Havia uma mulher de rua, perto de onde eu morava, que caminhava diariamente com seu big saco nas costas e, por força do meu caminho, eu caminhava perto dela, muitas vezes. Ela conversava enquanto caminhava, embora não houvesse ninguém conversando com ela, pelo menos visível. Então, comecei a me perguntar afinal, com quem ela conversava ou pensava conversar? Um dia, consegui entender aquilo, finalmente. Ela conversava com o próprio ego.

Percebi, então, que ela não era a única a fazê-lo. A grande maioria das pessoas está conversando com o ego, grande parte das vezes. E mais, até eu vivo a conversar com o meu ego.

Em Análise Transacional, o ego é formado por três estados (Pai, Adulto e Criança) que se subdividem em outros tantos. Portanto, temos muito a conversar internamente. Não pretendo entrar no mérito da questão, agora. Mas destacar o fato de achar muito engraçada a percepção desse detalhe, ou trágica, pois, o ego não é uma pessoa, nem mesmo chega a ser a própria. O ego é uma espécie de sabotador interno e, quase sempre, detona a pessoa propriamente dita.

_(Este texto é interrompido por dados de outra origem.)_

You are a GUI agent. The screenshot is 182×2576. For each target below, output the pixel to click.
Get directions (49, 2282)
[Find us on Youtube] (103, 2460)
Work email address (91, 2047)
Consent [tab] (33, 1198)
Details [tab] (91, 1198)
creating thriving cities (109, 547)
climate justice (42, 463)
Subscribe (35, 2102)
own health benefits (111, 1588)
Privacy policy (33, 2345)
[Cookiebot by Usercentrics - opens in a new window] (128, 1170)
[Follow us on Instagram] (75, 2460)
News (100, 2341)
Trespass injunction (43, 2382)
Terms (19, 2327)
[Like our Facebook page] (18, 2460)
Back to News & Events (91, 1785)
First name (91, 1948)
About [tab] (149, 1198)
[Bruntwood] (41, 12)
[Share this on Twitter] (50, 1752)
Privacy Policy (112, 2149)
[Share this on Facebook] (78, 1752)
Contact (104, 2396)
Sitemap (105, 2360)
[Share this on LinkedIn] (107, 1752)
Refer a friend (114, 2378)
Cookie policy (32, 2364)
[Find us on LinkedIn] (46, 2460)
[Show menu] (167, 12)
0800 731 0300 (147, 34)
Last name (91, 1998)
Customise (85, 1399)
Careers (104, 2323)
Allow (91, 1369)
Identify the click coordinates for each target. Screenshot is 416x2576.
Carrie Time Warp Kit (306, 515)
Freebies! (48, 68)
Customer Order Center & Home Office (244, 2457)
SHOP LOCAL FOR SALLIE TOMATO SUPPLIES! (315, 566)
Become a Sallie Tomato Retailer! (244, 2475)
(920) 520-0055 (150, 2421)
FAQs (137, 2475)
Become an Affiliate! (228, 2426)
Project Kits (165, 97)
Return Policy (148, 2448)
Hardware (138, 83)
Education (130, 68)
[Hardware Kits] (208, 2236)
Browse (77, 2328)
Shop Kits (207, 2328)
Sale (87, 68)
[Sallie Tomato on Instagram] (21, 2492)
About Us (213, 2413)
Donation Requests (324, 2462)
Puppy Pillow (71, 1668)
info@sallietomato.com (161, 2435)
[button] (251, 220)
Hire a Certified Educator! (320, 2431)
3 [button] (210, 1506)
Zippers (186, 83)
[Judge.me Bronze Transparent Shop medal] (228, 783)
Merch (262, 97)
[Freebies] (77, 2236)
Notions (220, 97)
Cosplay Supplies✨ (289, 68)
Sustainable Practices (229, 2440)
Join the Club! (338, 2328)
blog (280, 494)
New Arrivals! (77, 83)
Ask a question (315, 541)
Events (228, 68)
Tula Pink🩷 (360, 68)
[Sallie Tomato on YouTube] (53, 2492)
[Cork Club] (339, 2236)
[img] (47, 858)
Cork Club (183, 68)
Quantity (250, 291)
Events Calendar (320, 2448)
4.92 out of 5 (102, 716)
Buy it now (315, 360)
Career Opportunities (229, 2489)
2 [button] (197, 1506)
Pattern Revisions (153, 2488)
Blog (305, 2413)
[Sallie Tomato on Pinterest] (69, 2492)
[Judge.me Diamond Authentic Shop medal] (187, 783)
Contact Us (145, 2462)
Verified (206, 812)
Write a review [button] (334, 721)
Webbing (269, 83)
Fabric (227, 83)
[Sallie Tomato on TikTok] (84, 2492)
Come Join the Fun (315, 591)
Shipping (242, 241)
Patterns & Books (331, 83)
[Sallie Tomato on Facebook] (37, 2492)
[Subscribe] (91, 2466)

A primeira grande variante, nesse caso, vem a ser a atitude de externar as opiniões do ego. Dificilmente conversamos com a outra pessoa. O que acontece, no que imaginamos ser um dialogo entre duas pessoas, é um diálogo entre dois egos, ou na melhor das hipóteses, uma pessoa conversando com um ego (da outra pessoa no caso).

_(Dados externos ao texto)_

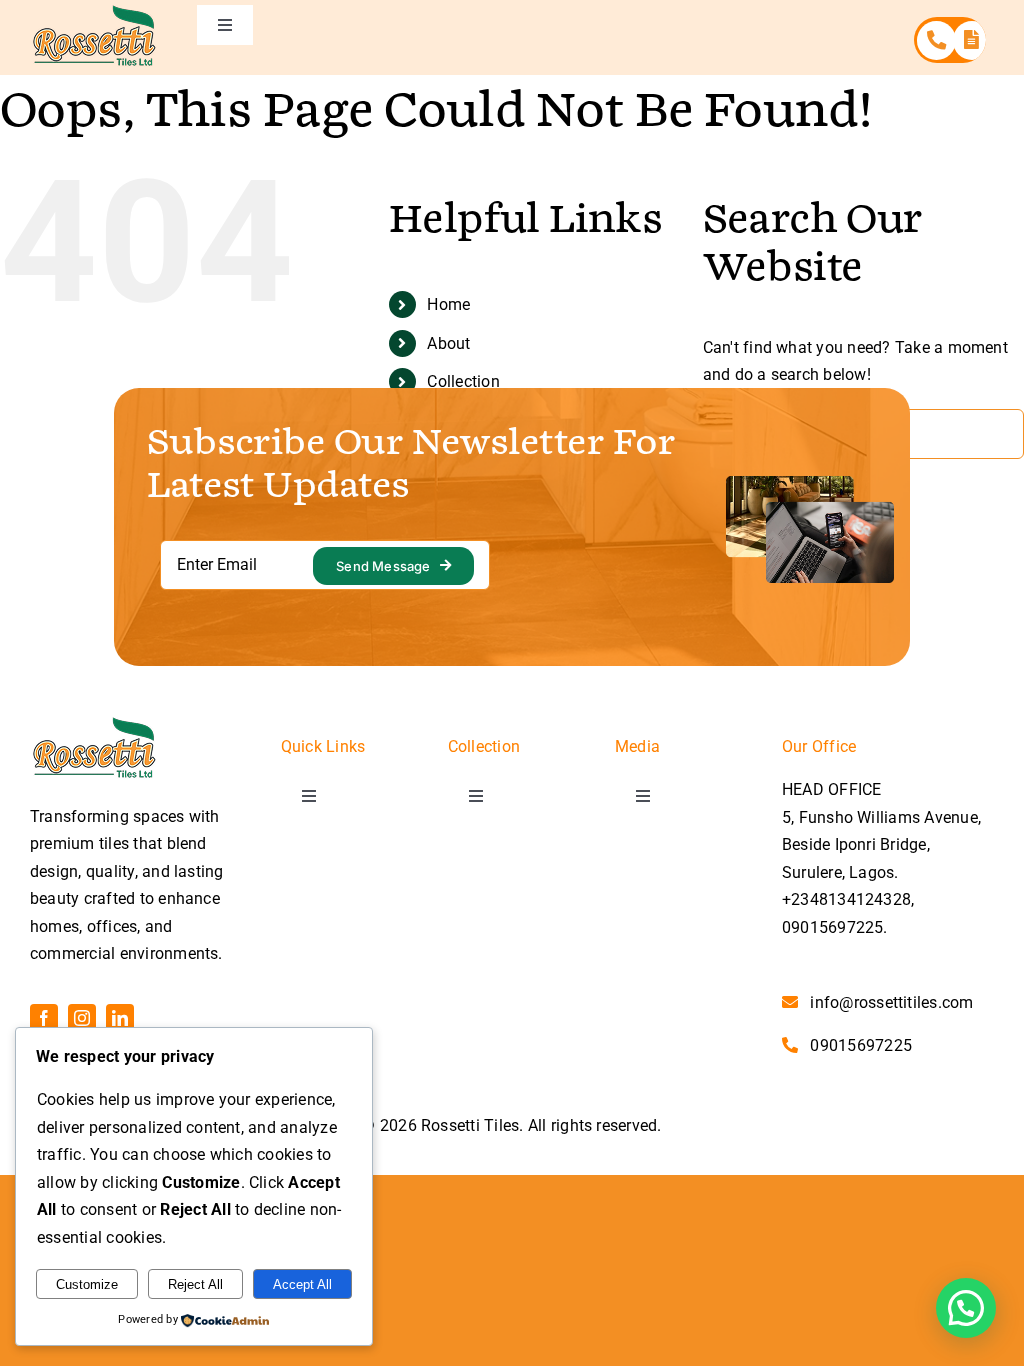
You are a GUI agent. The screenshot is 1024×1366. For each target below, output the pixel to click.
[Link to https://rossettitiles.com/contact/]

É o ego que armazena as convicções teológicas dogmáticas, as normas paternas de coação e dependência, as limitações pré-concebidas ensinadas pela família, professores e participantes de nossa formação e vai por ai. Gosto de pensar que Jesus se referia ao ego quando falou a parábola do trigo e do joio.

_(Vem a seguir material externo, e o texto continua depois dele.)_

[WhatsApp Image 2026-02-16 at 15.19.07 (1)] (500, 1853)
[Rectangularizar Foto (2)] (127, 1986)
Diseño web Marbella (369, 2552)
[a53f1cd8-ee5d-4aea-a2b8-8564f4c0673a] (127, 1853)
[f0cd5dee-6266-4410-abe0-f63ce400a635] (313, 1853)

Dou boas risadas (por dentro, claro) quando vejo as pessoas dando saída à voz de seus egos. Cuidado ao atravessar a rua, olhe para os dois lados, viu! Não esqueça de levar o agasalho! Se sentir sono, não dirija! Fale de forma positiva! Cuidado com os barbudos, eles não prestam! Acredite na inerrância bíblica! Os fundamentalistas estão sempre certos! Mulher que usa maquilagem não presta! E tal…

É o ego manifestando-se.

Dificilmente, encontramos uma pessoa expressando uma opinião adulta e, verdadeiramente, pessoal, fruto de sua própria reflexão e conclusão. Gosto de questionar as frases que aparecem em meu interior. Muitas vezes, percebo serem opiniões de outras pessoas e até sou capaz de identificar o autor. As vezes, quando estou conversando com minha esposa, escuto frases inteiras de minha sogra. Quando estou em dificuldades, identifico as frases prediletas de meus pais: esse ai não vai dar em nada, vagabundo, igualzinho ao pai, vai ao supermercado e só compra porcarias.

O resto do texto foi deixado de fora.